La campagna elettorale è stata sfiancante. E pericolosa.
Peppe, Peppino, Fausto Bubba e tutti i compagni ad attaccare la 'ndràngheta, con la convinzione di poter salvare le giovani generazioni dall’abbraccio fatale delle cosche.
Ma ora è tutto finito. Le cosche erano state sconfitte. Almeno per quel giorno. Un inizio.
E’ quello che pensa Peppe mentre, uscito dalla trattoria, si dirige verso la sua Fiat 126 verde parcheggiata a ridosso di un fitto agrumeto.
Peppe ha infilato le chiavi e le ha girate con un gesto automatico. Dal canneto un bagliore improvviso. Lo vede appena.
Nel frattempo le auto dei compagni si sono mosse.
E poi quel tuono. Peppe sente il cuore che comincia a correre.
Cade fuori dall’auto.
Secondo tuono. Il corpo comincia a bruciare. Lo stomaco gonfio e le gambe deboli. Poi un urlo: “Aiuto cumpagni, mi spararu!”.
I compagni accorrono. L’amico Peppino per primo. Si inginocchia. Sente il sangue di Peppe sulle mani. Lo caricano sulla A112 di Vincenzo.
E via sgommando
Peppe è ancora vivo. Peppino lo stringe. Gli parla. Gli accarezza la faccia. La strada per Gioia Tauro s’avvicina. Un rantolo. La bocca spalancata. E poi il nulla. Giuseppe Valarioti, per tutti Peppe, è morto.
Carmela si è svegliata col sorriso sulle labbra. Finalmente potrà abbracciare il suo Peppe. In cucina la radio è accesa, ma lei è assorta nei suoi pensieri.
La madre le viene incontro senza dire nulla. L’abbraccia forte.
E lei comprende.
“È successo qualcosa a Peppe”. Piange.
Anche mamma Caterina ha compreso. Lo ha capito quando alla mattina ha girato il chiavistello della camera del suo Peppe. La porta era aperta. Il letto non ancora toccato.
Il suo Antonio l’aveva abbracciata.
Il sacco dei fertilizzanti, pronto per il pomeriggio, dovrà aspettare.

» Da svolgere
**A)** Elenca, nell'ordine in cui compaiono, tutti i nomi propri di persona presenti nel racconto sulla morte di Peppe, trascrivendoli così come sono scritti.
**B)** Prosegui il racconto sulla morte di Peppe, riprendendo subito dopo la frase sul sacco dei fertilizzanti.
Il materiale riportato di seguito è indipendente dal testo da leggere.

» Dati forniti
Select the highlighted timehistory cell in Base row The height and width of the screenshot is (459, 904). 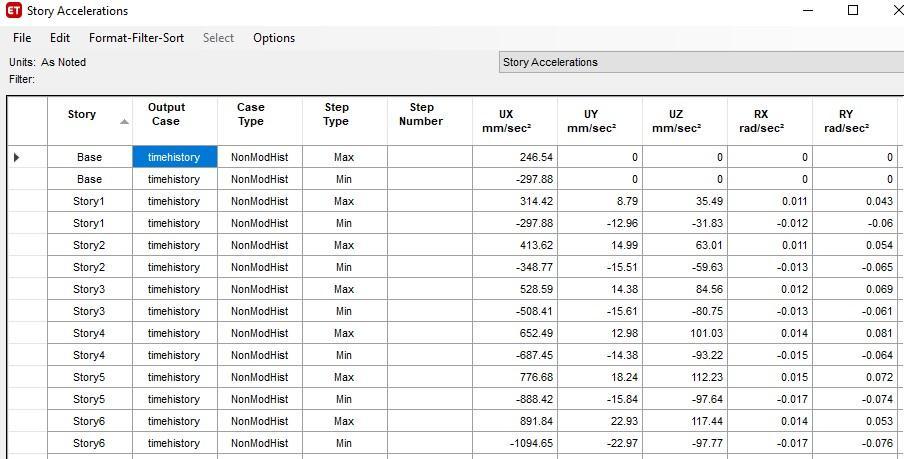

» Elenco risposte
**A)** Peppe, Peppino, Fausto Bubba, Vincenzo, Giuseppe Valarioti, Carmela, Caterina, Antonio

**B)**
Al funerale di Peppe erano in migliaia. Una folla impressionante.
Una marea di necrologi affissi in paese.
Anche l’Msi ne ha fatto uno.
Perché sa che non sono loro i veri nemici a Rosarno. Non sono loro.
Fu un giugno drammatico quello del 1980 in Calabria. Un giugno di sangue e di fuoco. Due dirigenti del Pci assassinati nell’arco di due settimane, uno nella piana di Gioia Tauro e l’altro sul Tirreno cosentino.
Oltre a Giuseppe Valarioti anche Giannino Losardo.
Ricordate l’amico Peppino? Lui si chiamava (e si chiama) Giuseppe Lavorato. Malgrado le continue intimidazioni proseguì la lotta contro le cosche.
E nel 1994 divenne sindaco di Rosarno. E fu subito festa. Nel senso che fu la stessa ‘ndràngheta ad organizzare i festeggiamenti
Furono 59 gli attentati. In una sola notte. Quelli i festeggiamenti.
Fucili mitragliatori contro le serrande dei negozi, le finestre delle case e del comune.

E ne corso degli anni altri attentati.
.
Come quel del 22 marzo del 1998 quando ignoti criminale entrarono in comune distruggendo tutto.
Lasciando affisso un biglietto firmato "mafia" con la scritta rivolta al sindaco: "tu sarai il primo a morire".
Forse vi state chiedendo. Ma gli assassini di Giuseppe Valarioti vennero arrestati? Pagarono per quell’omicidio?”
No.
Giuseppe Pesce, imputato al processo nel 1982, venne assolto con formula piena.
Nessuno ha mai pagato per quel delitto.
Rossella Casini, studentessa, Lucio Ferrami, commerciante, Francesco Borrelli, maresciallo dei carabinieri, Salvatore Dragone, ragioniere, Luigi Gravina, commerciante, Gennaro Musella, imprenditore, Pompeo Panaro, commerciante, Graziella e Maria Maesano, due bambine di 9 anni.
Mario Lattuca, operaio, Francesco Panzera, insegnante, Bruno Caccia, Carmine Tripodi, brigadiere, Giuseppe Rechichi, professore, Girolamo Marino, Sergio Cosmai, direttore del carcere di Cosenza, Antonino Vicari, imprenditore, Filippo Salsone, Maresciallo.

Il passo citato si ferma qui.